Though the least complex part of any computer is the shell it lives in, the beige box of yesteryear has evolved into today's broad range of enthusiast enclosures with innovations in cooling performance, operating volume, dust filtering and space efficiency.

Silverstone has been a driving force behind many advancements in the field with its Raven series flipping things sideways, its Fortress cases bringing next-level thermals, and its Sugo range holding high-end hardware in an impossibly small footprint.

Those of you who follow CES might recall Silverstone's "Mammoth" case from 2013. It was a rough prototype at the time but it hinted at a massive EATX chassis that was said to be completely dust and spill-proof. Key features included a HEPA air filter with front and back panels designed to deflect liquid, along with a sealed top panel.

The product seemed exciting for folks who wanted a robust case that could protect systems/servers in harsh conditions but we hadn't heard much about the Mammoth after its original showing. Seeming extinct, we were surprised to find Silverstone's Mammoth listed in a small launch headline on the company's site and even more surprised a few weeks later when we found the case on our test bench.

The MM01 has yet to go on sale so we aren't exactly sure how it will be priced, but it's suggested to cost around $300.

External Design

Having seen the Mammoth MM01 first-hand, it's no mystery how Silverstone came up with the name -- the box my desk chair came in was smaller and probably lighter.

Measuring 271mm wide, 542mm tall and 597mm deep, Silverstone's MM01 boasts the capacity of a bar fridge at 87.7L. Although much of the case has been constructed from plastic, those massive steel side panels help it reach a back-breaking 13.5kg.

There are bigger cases out there of course, such as the 113L Corsair 900D super tower or my weapon of choice, the 145L Lian Li PC-D8000. Still, with most large full tower cases maxing out at around 50-60L, the MM01 is very large.
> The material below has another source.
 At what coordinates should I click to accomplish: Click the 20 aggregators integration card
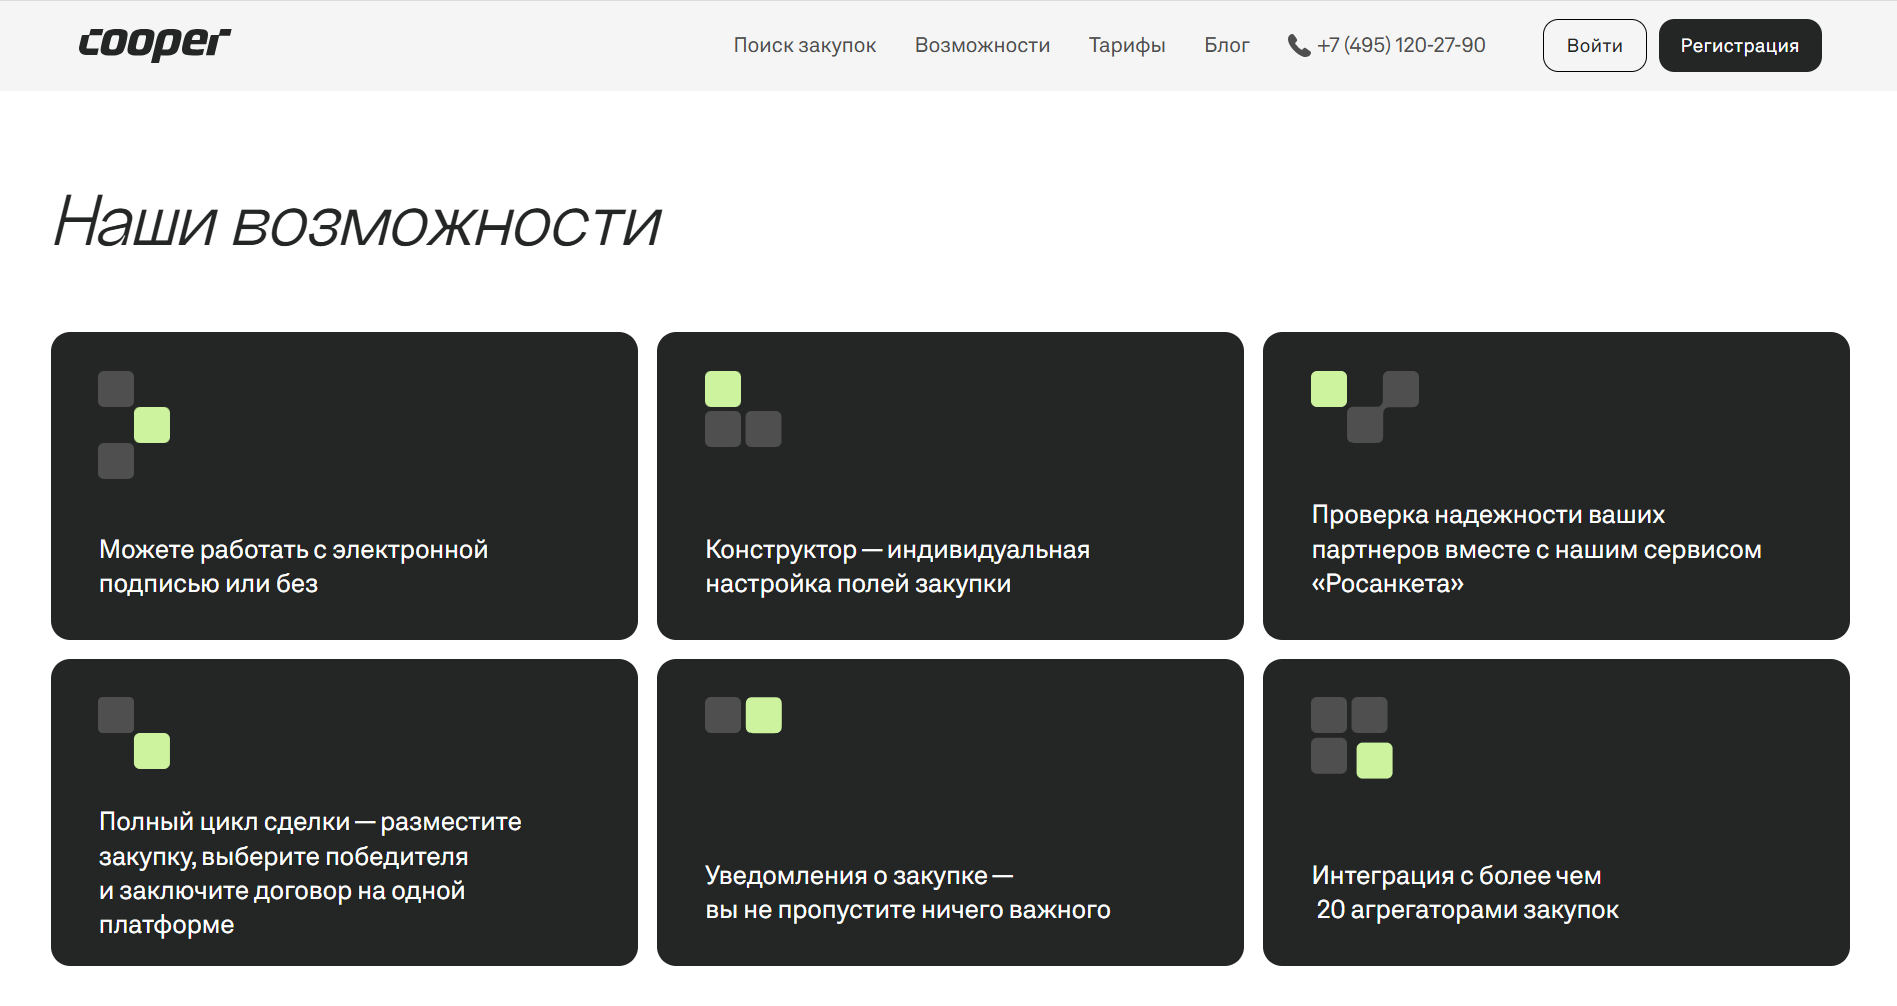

From the front, the MM01 looks like a wall vent as it is dominated by a huge downwards facing vent. This removable vent panel is designed in such a way that if you were to splash water on it there is little chance any would make its way inside.

Even if any water does make it past the vented panel, it's unlikely to get inside the case as there is a HEPA filter behind the panel. The filter measures 360mm tall, 200mm wide and 20mm thick. The filter cannot be cleaned and Silverstone says replacements should be bought directly from them, though at this stage it is unclear as to what the price maybe.
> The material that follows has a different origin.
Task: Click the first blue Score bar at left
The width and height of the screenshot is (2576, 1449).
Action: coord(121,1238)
Behind the HEPA filter are two massive Air Penetrator AP182 180mm intake fans that are designed to operate at between 500-1800 RPM where they generate 17-42dBA. Fully spooled up, they offer a combined 340CFM, which Silverstone says is similar to a typical household fan.

Above the ventilation is a flat rectangular box that wears the Silverstone name and brand logo. This rectangular panel can actually be slid downwards to expose the front connectivity. Behind the panel are two external 5.25" drive bays, power/reset buttons, two USB 3.0 ports, audio jacks and a pair of analog fan controllers.

The huge left and right side panels are featureless as including ventilation here would compromise the cases resistance to dust and water. The same is true of the top panel, which while removable is sealed shut to eliminate any water getting into the case.

Underneath the MM01 features a hydrofoil type design with the feet running the entire length of the case. There are a number of small holes here for mounting internal hardware, though they shouldn’t be an issue for dust or water as they are on the underside of the case.

Around the back we find a similar design to the front with a huge removable ventilated panel dominating here. There are also a series of thumb screws for removing the side and top panels.

With the rear ventilated panel removed we find a familiar sight from Silverstone, a 90-degree stacked configuration. The motherboard's I/O panel is found at the bottom of the case while the expansion slots are located above it, though this design is a little different than past 90-degree stacked setups as the power supply is mounted in the top of the case.

The MM01 only comes in black (inside and out), the I/O panel door is the only aluminum on the case, while the body/frame, side panels and top panel are all steel. The entire front back and bottom (feet) are made from plastic, as are the plastic anti-splash ventilated panels.